Mortimer Wheeler Adventurer in Archaeology

John Bintliff on a study of the most famous 20th-century archaeologist.

John Bintliff | Published in
  • Mortimer Wheeler Adventurer in Archaeology
    Jacquetta Hawkes. 387 pp. (Weidenfeld and Nicolson, 1982)
The late David Clarke tried to teach archaeologists that the subject was barely on the threshold of a serious discipline. It relied too often on intuitive, untested procedures to derive a kind of pseudo-history from the ambiguous and fragmentary results of excavation. In the early 1970s, he announced that archaeology was apparently on the brink of disciplinary 'critical self-consciousness', when the weaknesses of its birth-throes would be revealed and rejected for a new, truly scientific rigour at every level of investigation from the individual dig to the general historical synthesis of subcontinents.

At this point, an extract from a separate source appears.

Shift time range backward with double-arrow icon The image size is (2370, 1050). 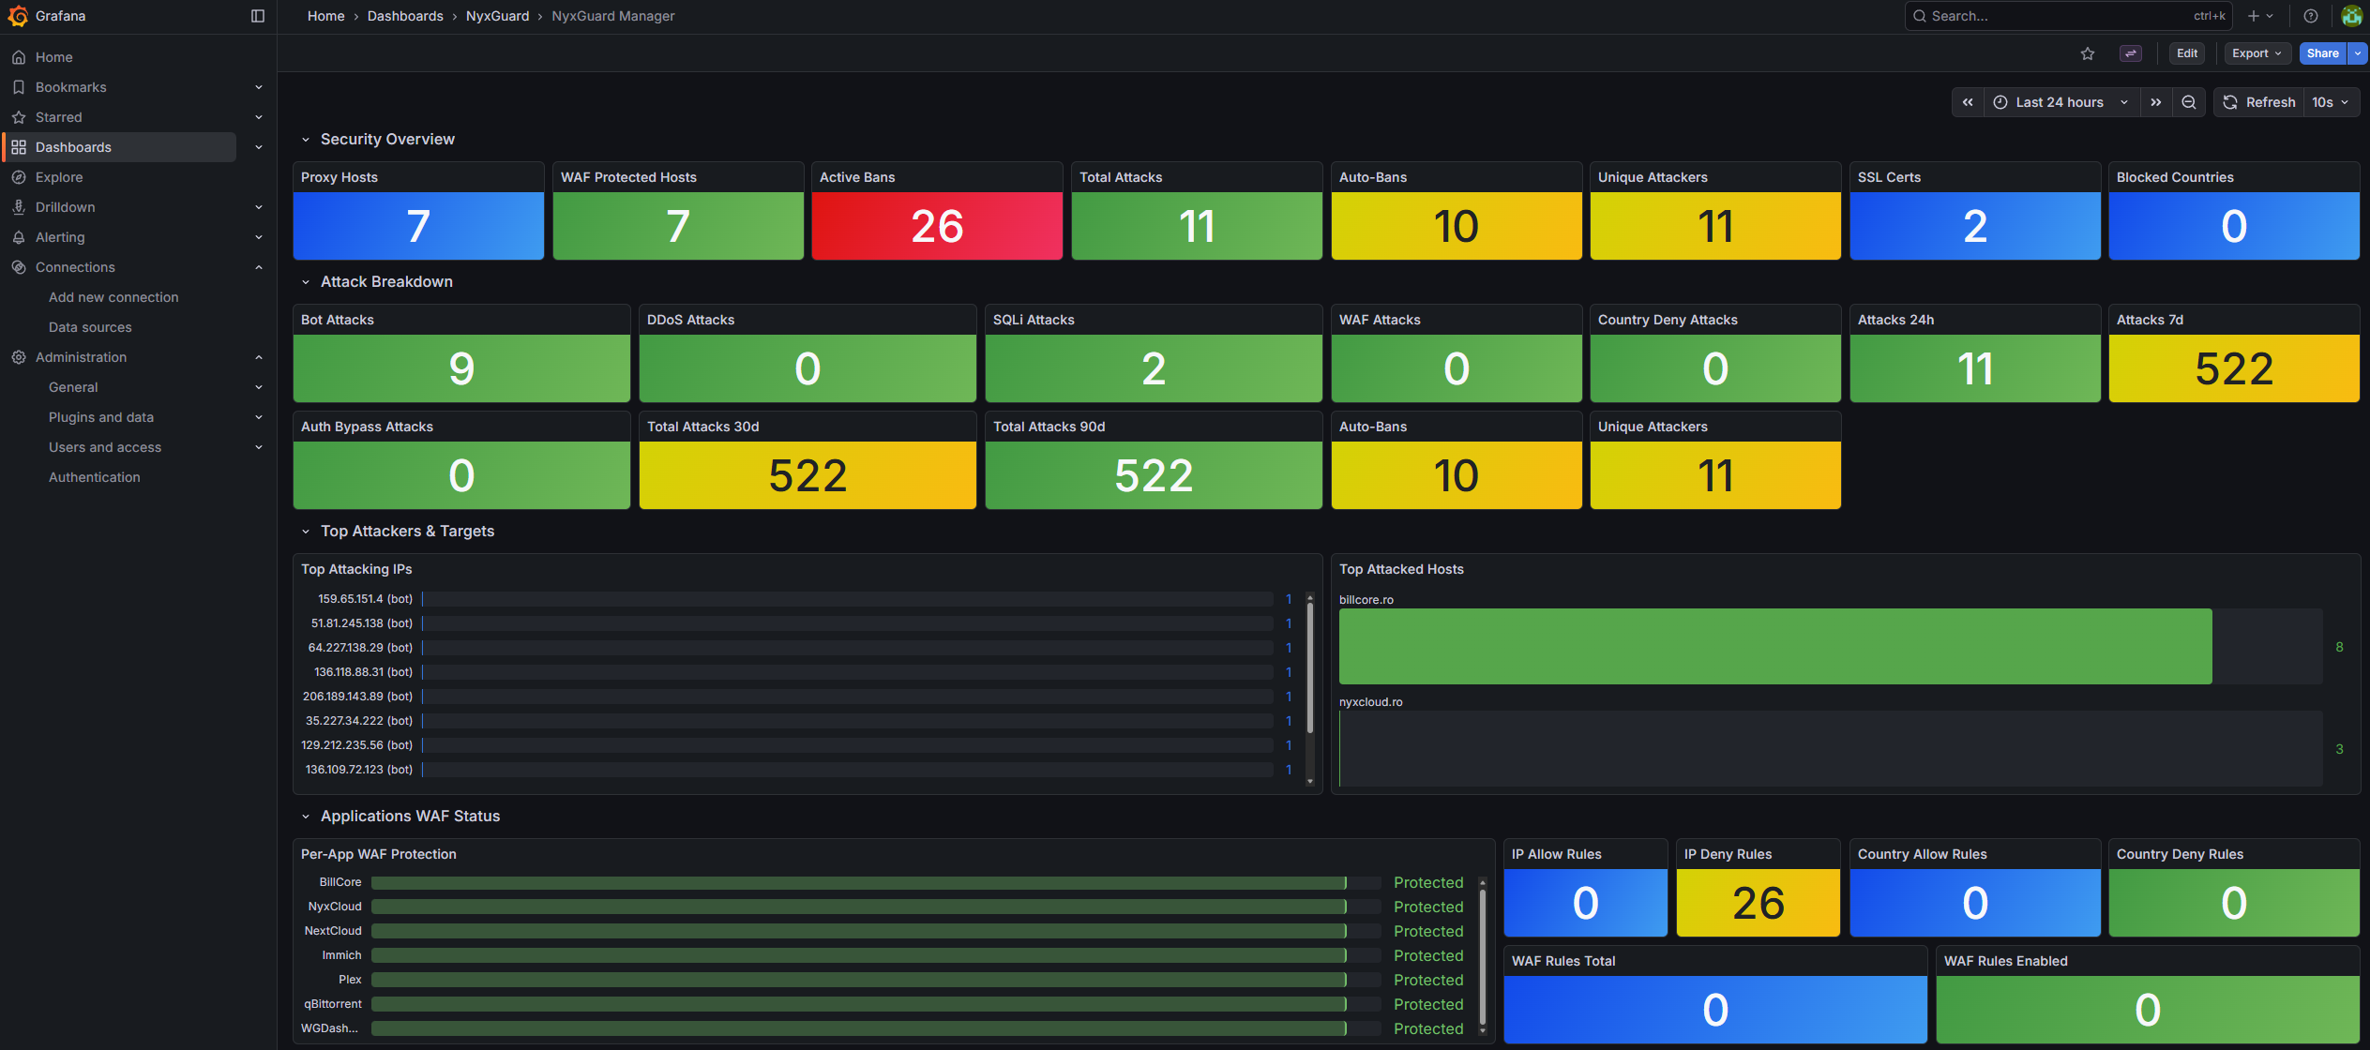pyautogui.click(x=1968, y=102)
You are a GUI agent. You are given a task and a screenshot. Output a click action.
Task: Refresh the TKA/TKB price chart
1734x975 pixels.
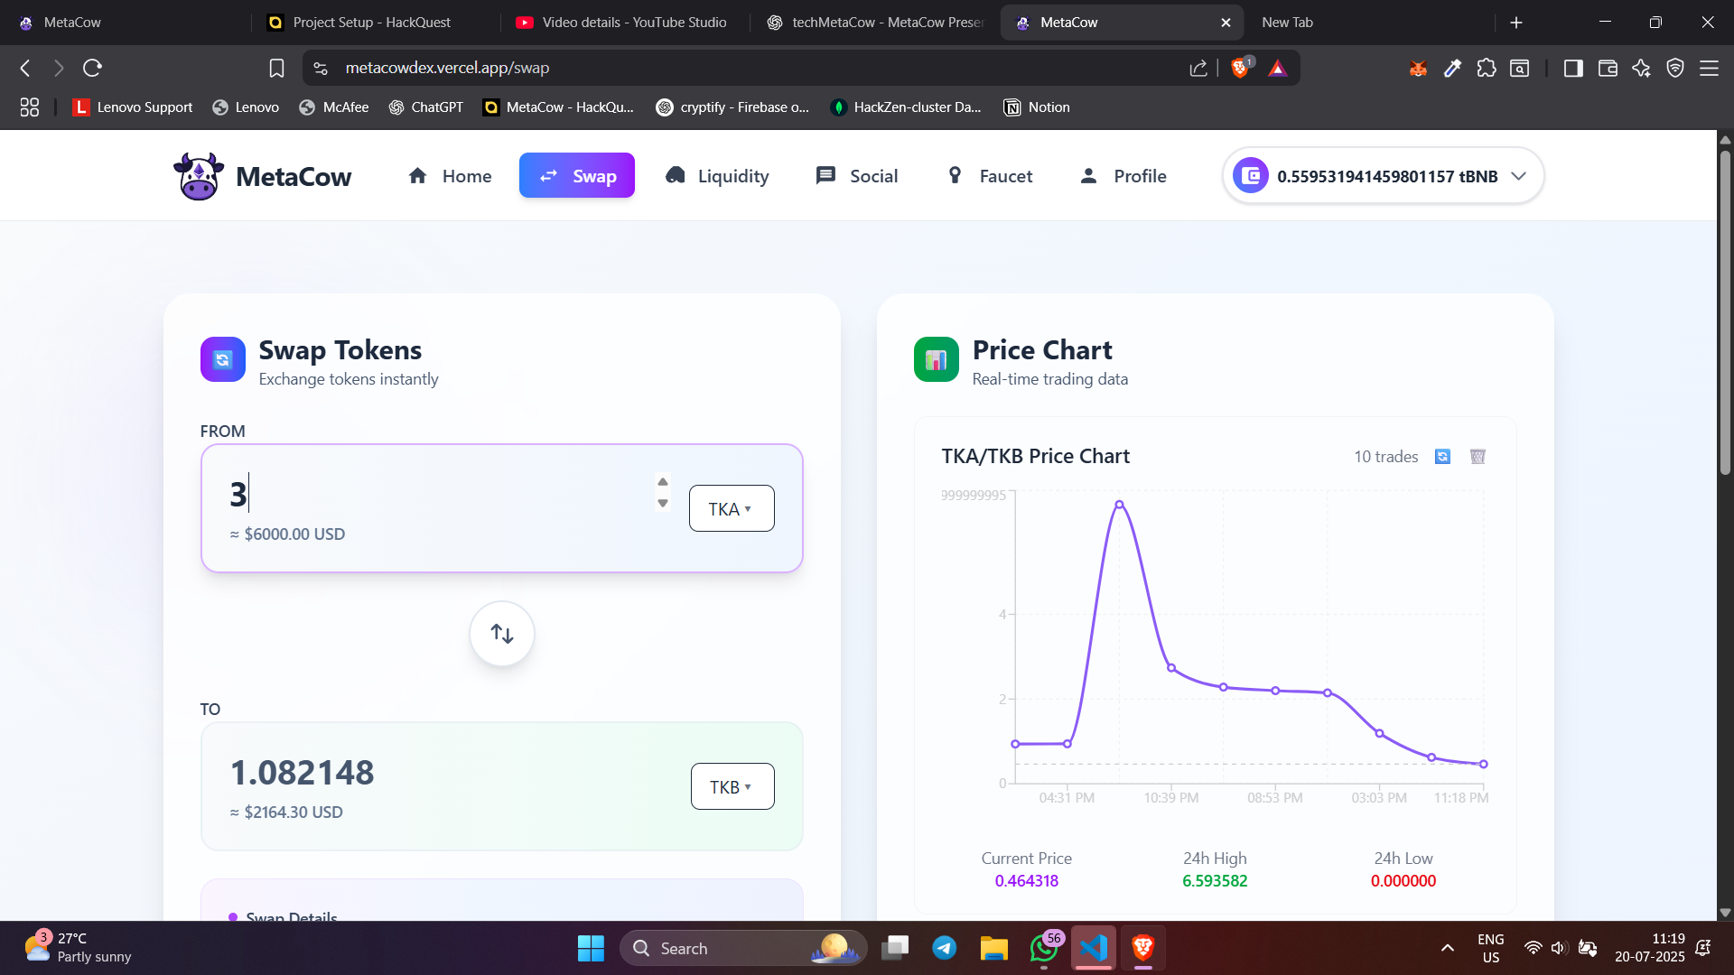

But that archaeological community in Europe was splitting into two factions: the 'Traditionalists' who spurned this weak-kneed obeisance before that distant goal of hard science, digging the moat deeper round imaginative, humanistic insight as the basic procedure for archaeology; and the 'New Archaeologists' who strove to put into practice the levelling tendencies of Clarke and his victorious allies in the United States. Today the slit-trenches are still occupied, the Old Guard are being scythed away by Time rather than force of argument. Into this company of Traditionalists, and as representatives of the vanished many and the remaining few, we can refer Wheeler, and his biographer and sympathiser, Jacquetta Hawkes, faithful to the cause to the bitter end.